Published On: Nov 14 2012 10:37:51 AM EST
Updated On: Nov 26 2012 12:15:43 PM EST

By s.e. smith, Networx

Making a major relocation can come with a lot of unexpected things to think about, especially when it involves a big lifestyle change. I talked with Realtor DeeDee Thomas at Mendo Realty in Mendocino, Calif., about some of the common pitfalls her clients encounter when making the shift from urban to rural or semi-rural life. Whether you’re moving from the city or looking for a vacation home in a more rural area, it helps to be prepared when you start shopping.

Tip #1: Use a Local Agent

Her number one tip is to use a local agent, because someone who knows the area will be the most helpful. “If you have a friend who wants to help,” she says, “ask for a referral.” Friends working in real estate brokerages in the city don’t know the specifics of the area, but they may know agents who can help.

She also recommends shopping around to find a buyer’s agent, rather than going with the first one you find. When talking to real estate agents, she recommends getting their impressions of the area, asking them to discuss the current market situation, and finding out if they’ll offer contact information for prior clients.

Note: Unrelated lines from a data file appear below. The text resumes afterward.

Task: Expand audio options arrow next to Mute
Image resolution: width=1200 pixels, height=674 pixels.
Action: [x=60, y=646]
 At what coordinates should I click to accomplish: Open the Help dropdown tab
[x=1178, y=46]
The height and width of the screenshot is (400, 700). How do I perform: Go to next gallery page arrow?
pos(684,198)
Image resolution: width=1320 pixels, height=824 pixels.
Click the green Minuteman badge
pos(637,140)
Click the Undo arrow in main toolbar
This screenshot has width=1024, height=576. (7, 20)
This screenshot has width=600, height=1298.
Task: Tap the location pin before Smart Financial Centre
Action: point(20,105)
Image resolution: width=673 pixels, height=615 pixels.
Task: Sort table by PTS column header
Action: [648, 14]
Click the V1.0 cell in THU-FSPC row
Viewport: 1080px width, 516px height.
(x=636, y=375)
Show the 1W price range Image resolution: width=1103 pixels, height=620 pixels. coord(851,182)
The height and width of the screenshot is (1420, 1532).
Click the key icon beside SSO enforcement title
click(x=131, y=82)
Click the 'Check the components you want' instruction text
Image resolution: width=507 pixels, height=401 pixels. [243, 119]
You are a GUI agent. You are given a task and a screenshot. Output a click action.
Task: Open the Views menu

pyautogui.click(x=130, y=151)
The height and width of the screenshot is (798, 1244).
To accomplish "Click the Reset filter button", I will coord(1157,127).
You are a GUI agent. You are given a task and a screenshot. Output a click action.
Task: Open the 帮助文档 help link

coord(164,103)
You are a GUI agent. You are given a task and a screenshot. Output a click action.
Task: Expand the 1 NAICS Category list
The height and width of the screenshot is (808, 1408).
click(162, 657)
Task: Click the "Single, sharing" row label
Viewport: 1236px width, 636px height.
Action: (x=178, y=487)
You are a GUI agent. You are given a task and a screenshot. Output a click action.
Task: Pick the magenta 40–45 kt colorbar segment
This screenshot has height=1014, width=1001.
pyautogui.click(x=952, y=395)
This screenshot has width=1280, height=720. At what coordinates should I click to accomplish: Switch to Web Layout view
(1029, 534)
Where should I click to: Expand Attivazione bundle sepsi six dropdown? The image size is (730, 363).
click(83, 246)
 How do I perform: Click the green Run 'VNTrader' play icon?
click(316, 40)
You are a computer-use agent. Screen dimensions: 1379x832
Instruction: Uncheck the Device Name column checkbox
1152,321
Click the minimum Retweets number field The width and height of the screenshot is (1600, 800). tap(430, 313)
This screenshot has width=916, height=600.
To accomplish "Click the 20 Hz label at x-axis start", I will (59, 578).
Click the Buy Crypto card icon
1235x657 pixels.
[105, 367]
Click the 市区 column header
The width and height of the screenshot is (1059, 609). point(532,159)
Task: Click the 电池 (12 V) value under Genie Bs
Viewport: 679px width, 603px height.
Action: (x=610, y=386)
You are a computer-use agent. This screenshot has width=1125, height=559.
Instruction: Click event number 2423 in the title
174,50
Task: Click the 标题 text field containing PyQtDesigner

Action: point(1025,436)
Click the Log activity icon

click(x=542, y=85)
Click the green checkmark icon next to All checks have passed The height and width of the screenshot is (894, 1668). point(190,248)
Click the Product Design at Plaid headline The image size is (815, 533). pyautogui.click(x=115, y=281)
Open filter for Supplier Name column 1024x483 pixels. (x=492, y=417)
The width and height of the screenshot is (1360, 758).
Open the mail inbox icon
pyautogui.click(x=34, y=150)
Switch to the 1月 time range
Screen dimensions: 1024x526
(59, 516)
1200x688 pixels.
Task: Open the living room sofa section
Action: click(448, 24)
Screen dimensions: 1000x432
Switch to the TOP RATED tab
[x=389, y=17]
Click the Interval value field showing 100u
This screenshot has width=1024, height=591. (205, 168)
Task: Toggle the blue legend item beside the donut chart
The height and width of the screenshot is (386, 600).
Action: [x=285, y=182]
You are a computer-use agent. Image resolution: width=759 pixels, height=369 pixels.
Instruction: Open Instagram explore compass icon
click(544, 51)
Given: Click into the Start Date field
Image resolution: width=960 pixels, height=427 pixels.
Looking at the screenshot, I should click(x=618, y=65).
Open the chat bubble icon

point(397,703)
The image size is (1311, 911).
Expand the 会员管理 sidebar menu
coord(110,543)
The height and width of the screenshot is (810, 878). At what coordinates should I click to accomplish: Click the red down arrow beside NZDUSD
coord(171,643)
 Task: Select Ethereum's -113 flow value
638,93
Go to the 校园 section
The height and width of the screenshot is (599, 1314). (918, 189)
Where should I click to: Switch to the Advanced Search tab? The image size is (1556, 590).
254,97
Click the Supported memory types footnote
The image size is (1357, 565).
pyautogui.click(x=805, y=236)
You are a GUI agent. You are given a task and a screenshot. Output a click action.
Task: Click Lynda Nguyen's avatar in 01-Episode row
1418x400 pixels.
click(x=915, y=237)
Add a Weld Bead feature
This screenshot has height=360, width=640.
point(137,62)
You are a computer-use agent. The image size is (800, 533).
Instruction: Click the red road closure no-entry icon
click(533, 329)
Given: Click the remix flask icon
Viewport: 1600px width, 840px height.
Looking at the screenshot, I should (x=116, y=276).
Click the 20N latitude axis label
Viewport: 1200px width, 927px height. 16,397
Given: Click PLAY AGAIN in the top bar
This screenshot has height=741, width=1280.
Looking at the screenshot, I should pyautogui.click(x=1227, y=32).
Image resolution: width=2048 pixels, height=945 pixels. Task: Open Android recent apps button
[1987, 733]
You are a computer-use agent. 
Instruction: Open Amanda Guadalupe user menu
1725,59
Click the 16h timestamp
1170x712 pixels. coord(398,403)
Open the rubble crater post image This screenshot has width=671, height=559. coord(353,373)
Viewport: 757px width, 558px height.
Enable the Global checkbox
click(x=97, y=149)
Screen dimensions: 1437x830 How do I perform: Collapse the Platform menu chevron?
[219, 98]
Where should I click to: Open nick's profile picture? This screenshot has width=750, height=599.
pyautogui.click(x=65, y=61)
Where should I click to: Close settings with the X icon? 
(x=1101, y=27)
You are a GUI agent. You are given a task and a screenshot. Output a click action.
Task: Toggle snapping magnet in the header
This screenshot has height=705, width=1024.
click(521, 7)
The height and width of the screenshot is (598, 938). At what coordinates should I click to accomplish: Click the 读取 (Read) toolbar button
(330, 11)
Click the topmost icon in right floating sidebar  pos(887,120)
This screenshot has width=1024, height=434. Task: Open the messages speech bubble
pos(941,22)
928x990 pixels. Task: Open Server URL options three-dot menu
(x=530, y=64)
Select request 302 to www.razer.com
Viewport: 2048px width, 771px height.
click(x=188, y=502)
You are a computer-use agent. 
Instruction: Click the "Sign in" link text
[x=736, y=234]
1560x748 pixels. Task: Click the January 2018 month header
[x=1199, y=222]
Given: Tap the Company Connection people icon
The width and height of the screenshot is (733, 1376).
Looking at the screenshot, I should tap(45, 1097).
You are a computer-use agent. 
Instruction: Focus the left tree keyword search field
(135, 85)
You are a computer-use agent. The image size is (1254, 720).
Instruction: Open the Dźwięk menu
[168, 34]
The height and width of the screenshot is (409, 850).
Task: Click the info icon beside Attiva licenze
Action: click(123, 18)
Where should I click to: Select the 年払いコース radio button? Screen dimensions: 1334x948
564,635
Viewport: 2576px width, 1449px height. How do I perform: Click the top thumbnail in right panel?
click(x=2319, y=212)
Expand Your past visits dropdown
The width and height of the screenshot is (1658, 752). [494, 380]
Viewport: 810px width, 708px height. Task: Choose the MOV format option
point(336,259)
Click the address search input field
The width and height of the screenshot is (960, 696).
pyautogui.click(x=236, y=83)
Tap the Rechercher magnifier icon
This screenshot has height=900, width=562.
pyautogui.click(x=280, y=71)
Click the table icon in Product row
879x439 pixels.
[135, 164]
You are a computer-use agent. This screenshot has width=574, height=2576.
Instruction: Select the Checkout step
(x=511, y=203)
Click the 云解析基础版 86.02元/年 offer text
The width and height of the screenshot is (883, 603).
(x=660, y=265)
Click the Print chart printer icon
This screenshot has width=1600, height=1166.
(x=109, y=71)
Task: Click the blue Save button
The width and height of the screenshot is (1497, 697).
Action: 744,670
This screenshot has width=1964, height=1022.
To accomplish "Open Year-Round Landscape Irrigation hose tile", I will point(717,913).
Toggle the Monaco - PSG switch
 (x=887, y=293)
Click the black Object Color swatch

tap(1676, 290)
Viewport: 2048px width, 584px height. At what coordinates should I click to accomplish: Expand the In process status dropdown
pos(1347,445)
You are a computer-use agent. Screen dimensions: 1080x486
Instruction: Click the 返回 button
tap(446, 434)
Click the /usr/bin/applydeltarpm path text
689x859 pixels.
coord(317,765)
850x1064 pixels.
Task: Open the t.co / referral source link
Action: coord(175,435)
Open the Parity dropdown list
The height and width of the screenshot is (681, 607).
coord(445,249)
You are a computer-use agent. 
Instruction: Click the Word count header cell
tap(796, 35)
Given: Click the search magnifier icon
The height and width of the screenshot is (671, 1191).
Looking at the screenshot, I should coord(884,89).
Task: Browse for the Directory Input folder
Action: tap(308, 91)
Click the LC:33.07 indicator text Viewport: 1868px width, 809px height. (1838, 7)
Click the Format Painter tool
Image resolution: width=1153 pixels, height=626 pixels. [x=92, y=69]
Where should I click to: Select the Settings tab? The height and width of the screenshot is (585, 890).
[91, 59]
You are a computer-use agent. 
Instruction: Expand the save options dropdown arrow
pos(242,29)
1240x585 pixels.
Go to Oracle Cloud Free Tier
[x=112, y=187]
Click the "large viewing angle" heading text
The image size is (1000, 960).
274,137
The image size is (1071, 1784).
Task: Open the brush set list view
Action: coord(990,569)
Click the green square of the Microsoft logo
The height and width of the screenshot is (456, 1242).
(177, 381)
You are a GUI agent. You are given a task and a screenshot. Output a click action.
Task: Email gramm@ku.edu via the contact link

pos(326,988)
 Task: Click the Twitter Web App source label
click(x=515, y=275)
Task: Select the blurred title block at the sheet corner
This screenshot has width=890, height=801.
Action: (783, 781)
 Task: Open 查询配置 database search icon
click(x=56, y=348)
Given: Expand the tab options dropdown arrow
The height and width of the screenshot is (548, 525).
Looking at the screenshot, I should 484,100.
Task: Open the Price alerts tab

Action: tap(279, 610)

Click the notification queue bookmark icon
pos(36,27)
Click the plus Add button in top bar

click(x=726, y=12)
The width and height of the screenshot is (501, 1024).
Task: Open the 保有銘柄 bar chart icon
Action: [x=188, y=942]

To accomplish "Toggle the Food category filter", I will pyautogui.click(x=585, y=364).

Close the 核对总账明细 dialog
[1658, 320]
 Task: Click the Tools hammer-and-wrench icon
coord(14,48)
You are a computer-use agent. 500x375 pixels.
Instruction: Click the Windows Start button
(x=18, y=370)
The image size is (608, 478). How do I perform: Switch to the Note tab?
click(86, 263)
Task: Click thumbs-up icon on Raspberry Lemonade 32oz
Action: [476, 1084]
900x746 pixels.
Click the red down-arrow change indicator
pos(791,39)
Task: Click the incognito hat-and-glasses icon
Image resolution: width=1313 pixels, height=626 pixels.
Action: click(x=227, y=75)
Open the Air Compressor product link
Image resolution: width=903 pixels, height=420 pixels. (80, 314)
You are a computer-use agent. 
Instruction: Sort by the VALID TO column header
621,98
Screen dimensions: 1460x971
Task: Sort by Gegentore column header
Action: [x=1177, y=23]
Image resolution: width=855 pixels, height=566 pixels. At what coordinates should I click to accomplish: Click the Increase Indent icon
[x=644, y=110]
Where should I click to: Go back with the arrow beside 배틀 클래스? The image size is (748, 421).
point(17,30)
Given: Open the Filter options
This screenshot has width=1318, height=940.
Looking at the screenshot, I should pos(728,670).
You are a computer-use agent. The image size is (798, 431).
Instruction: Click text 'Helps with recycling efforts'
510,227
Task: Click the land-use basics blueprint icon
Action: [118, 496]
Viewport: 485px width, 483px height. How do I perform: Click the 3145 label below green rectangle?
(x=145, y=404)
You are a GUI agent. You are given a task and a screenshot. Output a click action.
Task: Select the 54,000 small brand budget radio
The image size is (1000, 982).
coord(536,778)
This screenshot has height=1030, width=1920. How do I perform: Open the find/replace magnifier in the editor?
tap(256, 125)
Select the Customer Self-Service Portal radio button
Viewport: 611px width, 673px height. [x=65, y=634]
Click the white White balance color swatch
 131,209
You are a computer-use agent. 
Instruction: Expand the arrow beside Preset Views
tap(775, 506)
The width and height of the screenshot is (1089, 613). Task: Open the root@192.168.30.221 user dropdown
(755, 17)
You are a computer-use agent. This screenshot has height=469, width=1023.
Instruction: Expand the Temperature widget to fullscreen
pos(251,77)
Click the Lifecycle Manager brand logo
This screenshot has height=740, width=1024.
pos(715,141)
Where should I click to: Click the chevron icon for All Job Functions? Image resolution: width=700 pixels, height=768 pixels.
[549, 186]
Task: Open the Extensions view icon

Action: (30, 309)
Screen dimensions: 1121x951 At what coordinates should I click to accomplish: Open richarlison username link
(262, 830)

People who have worked with the agent before may have insights based on their experience that can help you decide which agent is best for your needs.

Tip #2: Research Local Amenities Like Hospitals and Schools

Once you have an agent, she says it’s important to talk about specific needs and expectations, including not just your budget and the general characteristics of the house you’re looking for, but things like school districts and access to health care. Parents may want to research local school districts and specify which one they’d like to access, while people who know they’ll need health services should definitely research area hospitals and medical care before making the decision to relocate.

A common problem she sees along the Mendocino Coast, for example, is that many people relocating from the Bay Area have services through Kaiser, which has an extensive network of facilities several hours south of her service area. These patients would have to travel for medical services, and they may not be aware of this fact unless they do their homework.

Tip #3: Learn About Local Zoning

Zoning, a common problem in urban areas as well, can take on new facets in rural communities. DeeDee warns that people should find out about the zoning of any properties they’re interested in, and should specifically learn about what is and isn’t allowed. Want to keep livestock? Find out about any limitations on animals. Interested in building a second unit or adding a story to a house? There may be restrictions on that, and you should know about them before you buy.

This goes double for homes in subdivisions and planned developments, as well as those located in historic districts and coastal zones. Rules in these areas can be very arcane, and may limit your abilities to develop a property in the way you want to. Don’t be afraid to grill your real estate agent about the limitations on a property, DeeDee says, because you “may have a whole new level of scrutiny” to face before you can hire a remodeling contractor and get started.

Tip #4: Inquire About Water Supply and Septic Issues

Another surprise for people planning to relocate can be water and septic issues. In urban areas, such services are provided and managed by their parent companies. In rural areas, you may be depending on a well and septic tank, or small community sewage plant, for your water and waste processing needs. When inspecting homes, it’s important to ask not just about the quality of the water, but also the quantity, as not all wells produce at the same level, and buyers should also inquire about the age and condition of the septic tank if a home is not connected to a sewer system.

Water and septic can be limitations to development; when looking at land for building your dream home, consider looking at property that’s already been evaluated and has existing well and septic permits, even if the facilities haven’t been installed. This can cut through red tape, in addition to allowing you to build more quickly once you close the deal.

Tip #5: Use a Real Estate Agent You Trust

Above all, says DeeDee, find a real estate agent you trust and enjoy working with, because your agent can help you find the property that’s right for you, and make sure you understand all the potential challenges you may face along the path to real estate ownership. Whether you’re a first time home-buyer or someone who’s familiar with the process, an agent familiar with the area and on your side will steer you away from bad investments, and point you towards the best options on the market.